In the variety group, for the Eskisehir Female Anagen vs. Catagen comparison, DE genes for GO BP were significantly enriched in muscle system processes (GO:0003012). For the CC, DEGs were enriched mainly in myofibrils (GO:0030016) and intermediate filaments (GO:0005882). Then, for MF, most of the DEGs were enriched in actin binding and actin filament binding. The KEGG pathway analysis showed that DEGs in comparison between Eskisehir Female Anagen and Catagen were significantly enriched in the Calcium signaling pathway (chx04020) (Supplementary Fig. S6 and File 5). Moreover, out of the 111 genes that were identified through the comparison of Eskisehir Female Anagen vs. Catagen, 94 were found to be orthologous to Homo sapiens. We conducted a Reactome pathway analysis using these 94 genes. The Reactome pathway analysis revealed that the DEGs identified in this group were significantly enriched in the keratinization (R-HSA-680556; KRTAP11-1, KRTAP13-3, KRTAP10-9, KRTAP10-6, KRTAP3-3, KRTAP4-5, KRT33A, KRTAP3-1) pathway (Fig. 8).

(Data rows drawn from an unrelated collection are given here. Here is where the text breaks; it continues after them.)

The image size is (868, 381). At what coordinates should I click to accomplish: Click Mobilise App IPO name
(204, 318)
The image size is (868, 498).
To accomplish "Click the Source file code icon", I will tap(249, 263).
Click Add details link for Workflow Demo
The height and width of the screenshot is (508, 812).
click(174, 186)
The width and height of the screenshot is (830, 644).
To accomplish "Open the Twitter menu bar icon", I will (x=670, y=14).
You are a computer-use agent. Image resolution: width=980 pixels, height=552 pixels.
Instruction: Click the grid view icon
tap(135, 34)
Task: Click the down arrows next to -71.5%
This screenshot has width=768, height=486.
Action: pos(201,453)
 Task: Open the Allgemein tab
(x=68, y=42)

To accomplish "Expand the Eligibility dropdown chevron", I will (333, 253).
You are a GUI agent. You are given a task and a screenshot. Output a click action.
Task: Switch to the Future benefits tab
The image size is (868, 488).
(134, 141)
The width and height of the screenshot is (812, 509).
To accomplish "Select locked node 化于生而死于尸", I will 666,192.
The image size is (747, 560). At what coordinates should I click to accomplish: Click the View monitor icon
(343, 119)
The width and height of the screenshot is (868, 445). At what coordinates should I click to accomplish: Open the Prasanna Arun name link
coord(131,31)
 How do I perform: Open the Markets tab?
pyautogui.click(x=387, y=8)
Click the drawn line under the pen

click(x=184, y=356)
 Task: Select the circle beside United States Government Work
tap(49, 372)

In the Lalahan variety of Angora goat, 716 DEGs were identified between anagen and catagen phases in males, out of which 654 were found to be orthologous with humans. In contrast to the results of the Eskisehir Female Anagen and Catagen comparison, the Reactome pathway analysis revealed that the DEGs in the Lalahan Male Anagen vs. Catagen comparison group were significantly involved in the “Keratinization” (R-HSA-6805567), “Muscle Contraction” (R-HSA-397014; 27 genes), and “Formation of the Cornified Envelope” (R-HSA-6809371; 21 genes) pathways (Fig. 9). On the other hand, DE genes for GO BP were significantly enriched in “muscle structure development” (GO:0061061, 57 genes) and “actin filament-based processes” (GO:0030029). For the CC, DEGs were enriched mainly in “keratin filament” (GO:00045095) (Table 1) and intermediate filament (GO:0005882) (Supplementary Fig. S11 and File 5).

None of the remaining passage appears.